Washington, D.C.–(ENEWSPF)–August 27, 2012. Today the Center for American Progress released “The Networked Energy Web: The Convergence of Energy Efficiency, Smart Grid, and Distributed Power Generation as the Next Frontier of the ICT Revolution,” a report recommending bold steps to upgrade and modernize American energy infrastructure through the lens of technology deployment and innovation. Upgrading the energy grid will make the United States less dependent on foreign oil, further integrate renewable energies into mainstream energy production, and create tens of thousands of jobs in industries like manufacturing and information technology.
This CAP report by Bracken Hendricks and Adam James offers a bipartisan strategy for accelerating the coming transformation of the U.S. electric grid system into a truly integrated network which is clean, transparent, private and secure. The past decade has seen the radical transformation of America’s information and communications technology (ICT) infrastructure and this paper draws on those lessons to chart a course for energy.

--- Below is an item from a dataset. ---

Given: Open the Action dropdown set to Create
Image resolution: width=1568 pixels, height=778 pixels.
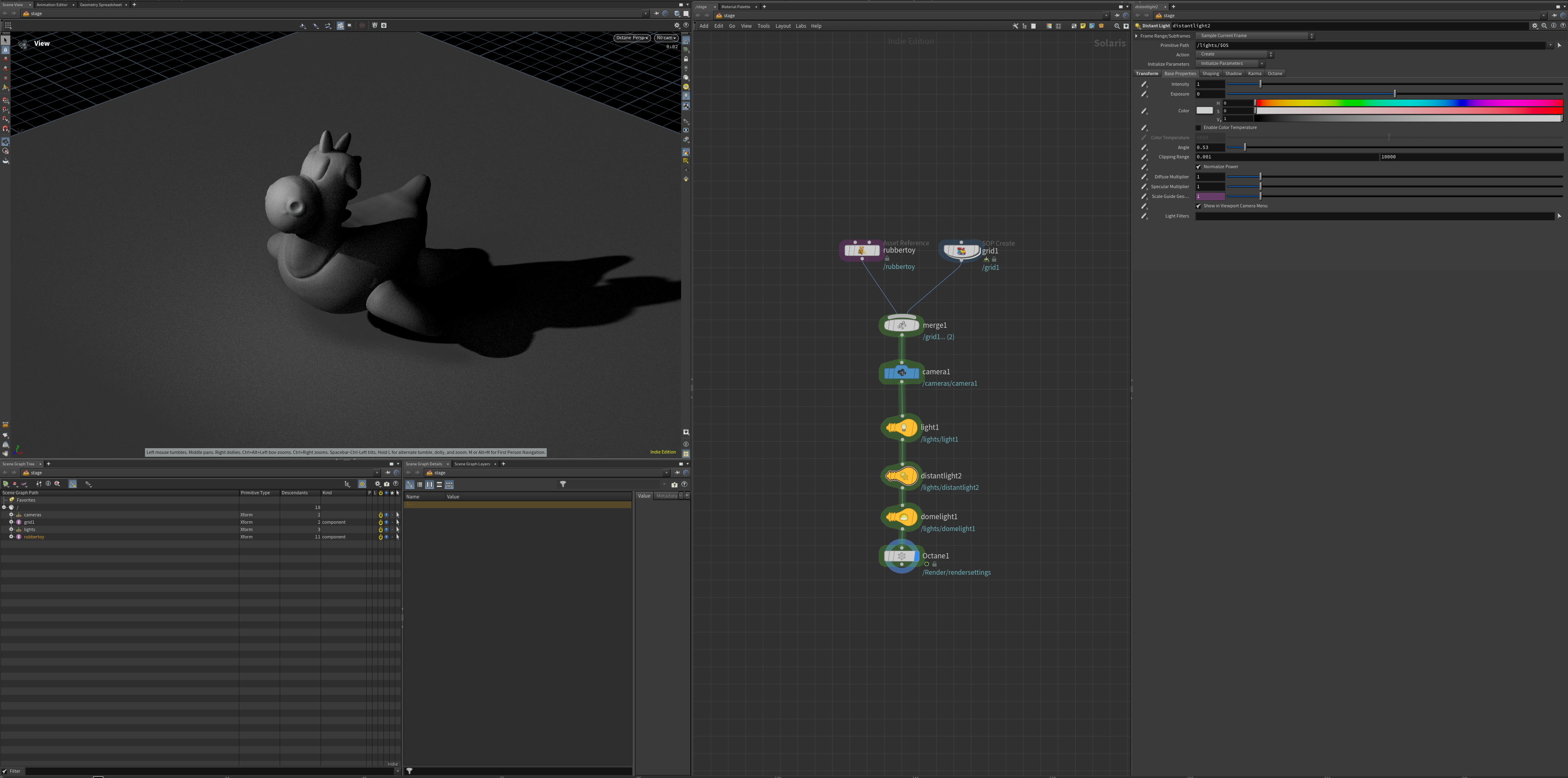Looking at the screenshot, I should click(1233, 54).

As we have made strides in information technology, our energy infrastructure has benefited and gotten smarter and more efficient. This report proposes a networked energy web reminiscent of cloud-based computing. This energy network is achieved by:
- Increasing the decentralization of energy generation, which lowers the cost of energy and helps to integrate more sources of alternative energy into the grid
- Meeting the potential for energy efficiency in buildings by using better building materials in construction and real-time information to make smarter energy-distribution decisions
- Integrating smart-grid technology into the existing energy grid, which can efficiently distribute energy, as well as information, around the country
The paper argues that improvements in energy efficiency, distributed generation, and the smart grid are not separate issues, but are actually all part of a wholesale transformation occurring in the energy system. This transition to a “networked energy web” promises to unleash massive economic growth. But public and private stakeholders must have a model for understanding and managing this change. This paper presents a conceptual model for framing this transformation, as well as distilling an initial set of recommendations for the executive and legislative branches, regulatory bodies, and private actors.